Read the latest column from Peter Rhodes.

He can do no wrong
He can do no wrong

Tobias Ellwood MP ran over and killed a cat. He says he wasn't aware of any collision and I'm inclined to believe him, having done the same thing one dark morning many years ago. There was no more than the gentlest of bumps and the poor creature was dead. I moved the corpse on to the grass verge but did not hang about to find the owner, a decision I have never regretted.

People get terribly emotional about cats. This may explain why Ellwood's house has since been vandalised and egged. Put simply, the cat owner's view is that their cat can do no wrong, therefore anyone killing it is either a speeder or a murderer, or both.
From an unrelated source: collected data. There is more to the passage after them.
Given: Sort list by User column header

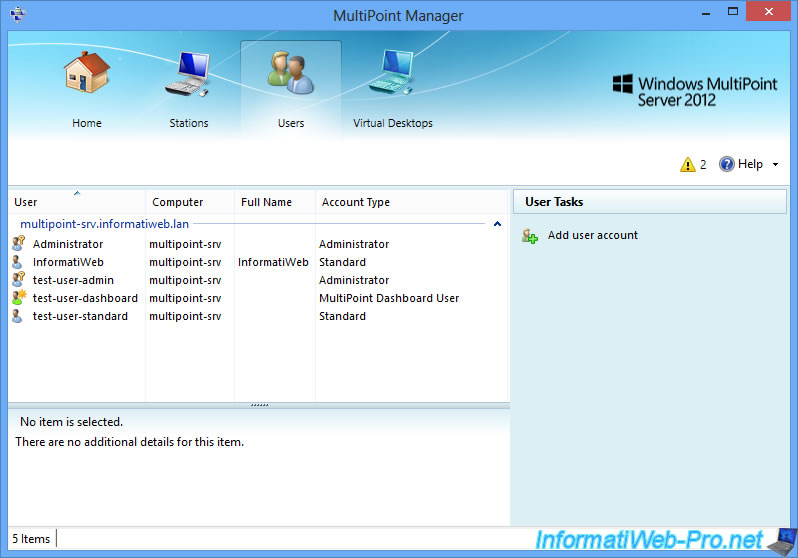Looking at the screenshot, I should (26, 202).
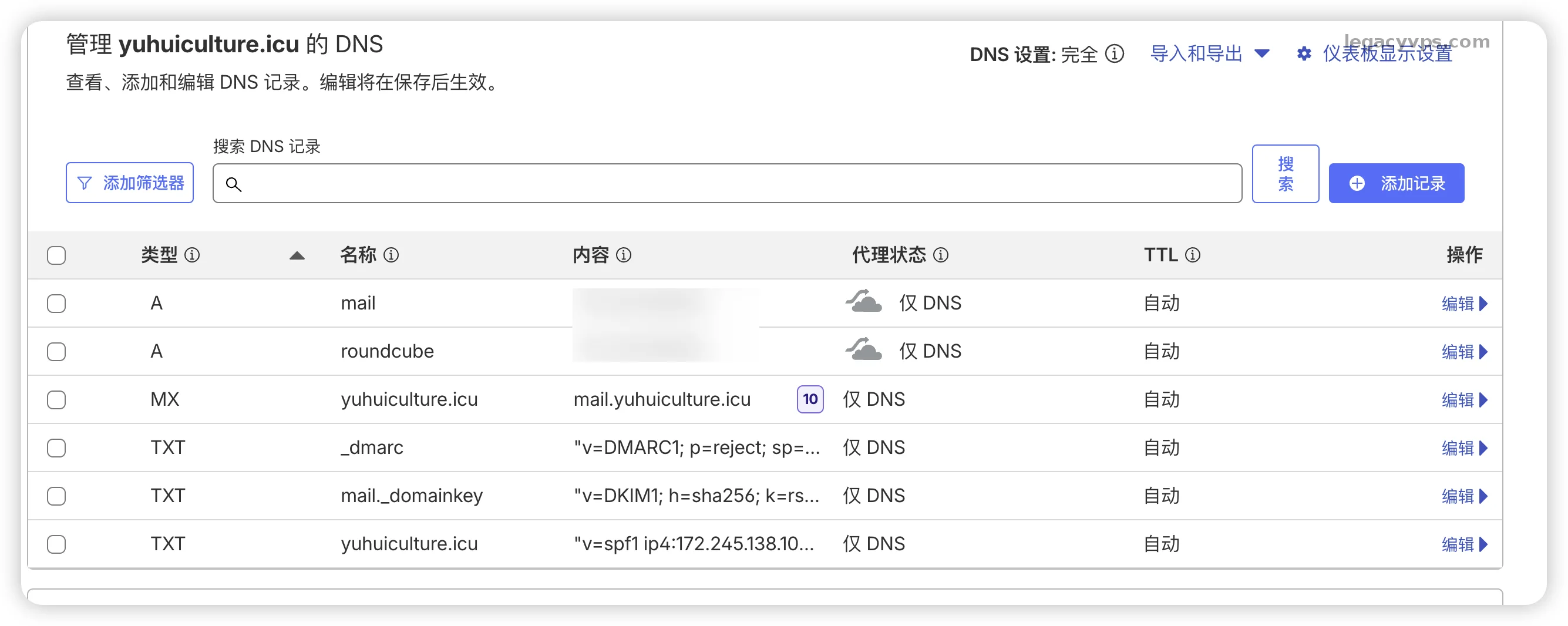Expand 编辑 for the mail A record
Image resolution: width=1568 pixels, height=626 pixels.
click(x=1464, y=303)
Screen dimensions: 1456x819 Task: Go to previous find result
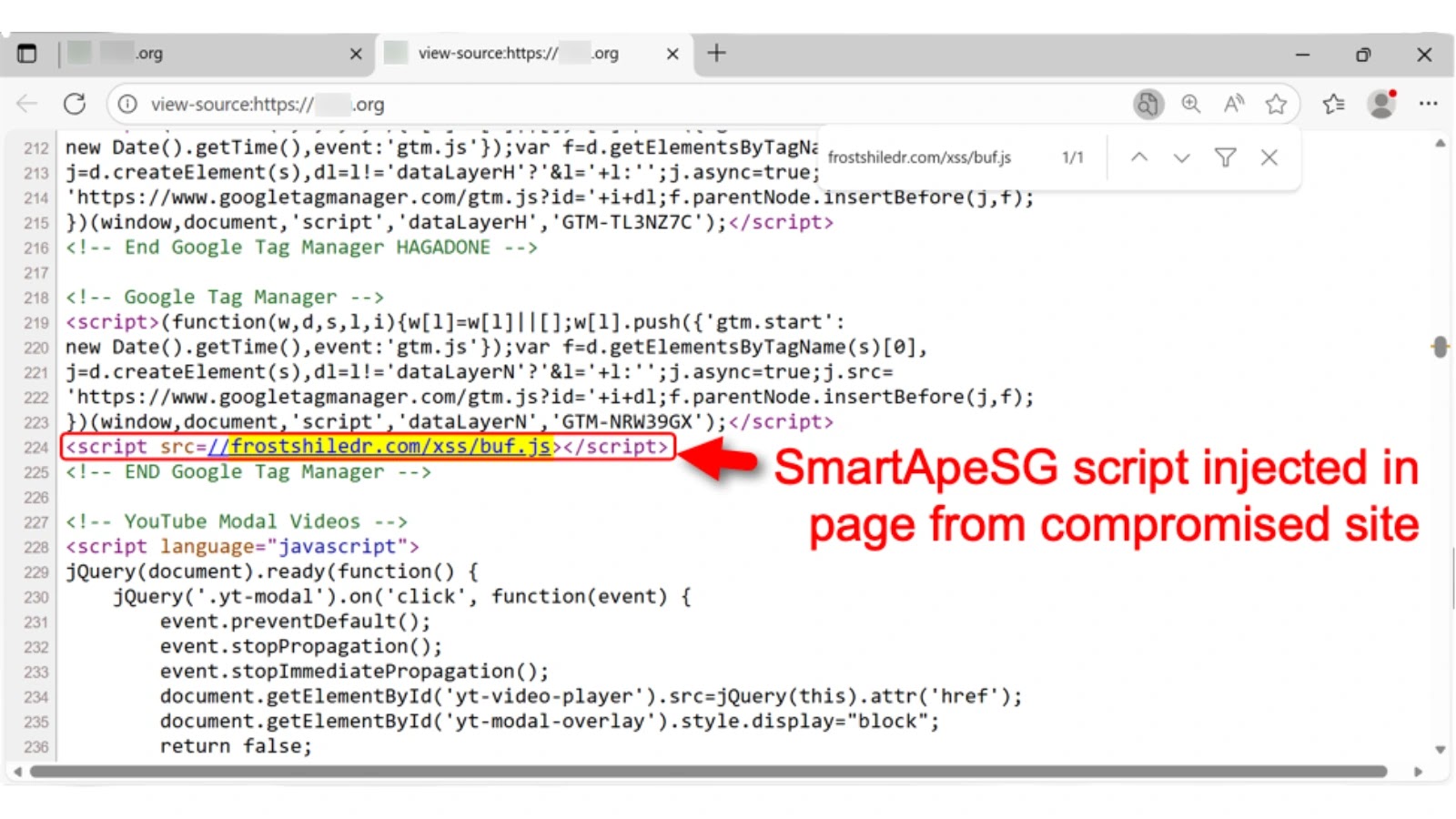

Best not get involved.

For the record, we are not all thrilled and awed by Nasa's new James Webb Telescope beaming back images of far distant space. The Mail's TV critic Christopher Stevens, on viewing BBC2's fawning documentary on the project, declared: “No-one ever challenges the wild boasts and self-aggrandising fantasies of these tech maniacs.” Ah, but we do.

Plenty of us question the wisdom of ploughing 10 billion dollars into a project which delivers images of the universe as it was 30,000,000,000,000 (just keeping adding the zeros) years ago. Even my generation, once accustomed to waiting a fortnight for the chemist to process our holiday snaps, regards a multi-billion-year time-lag as a bit steep.

But the scientists keep spouting emotive phrases such as “the very birthplace of the universe” or “touching the face of Creation” and the politicians, who tend to have arts degrees and don't understand anything of science, keep signing the cheques. And they never, ever ask questions such as: “This deep-space telescope of yours, how many hungry children will it feed?”

In the month that the NHS was awarded the George Cross for “74 years of dedicated service” notably during the pandemic, we had a glimpse of its less glorious side. An ambulance-service insider explained on Radio 4 how some NHS staff actually welcome queues of ambulances full of patients stacked up outside hospitals. He said a senior nurse once told him: “If we let you go, you'll just bring in more.” I suppose some days are more dedicated than others.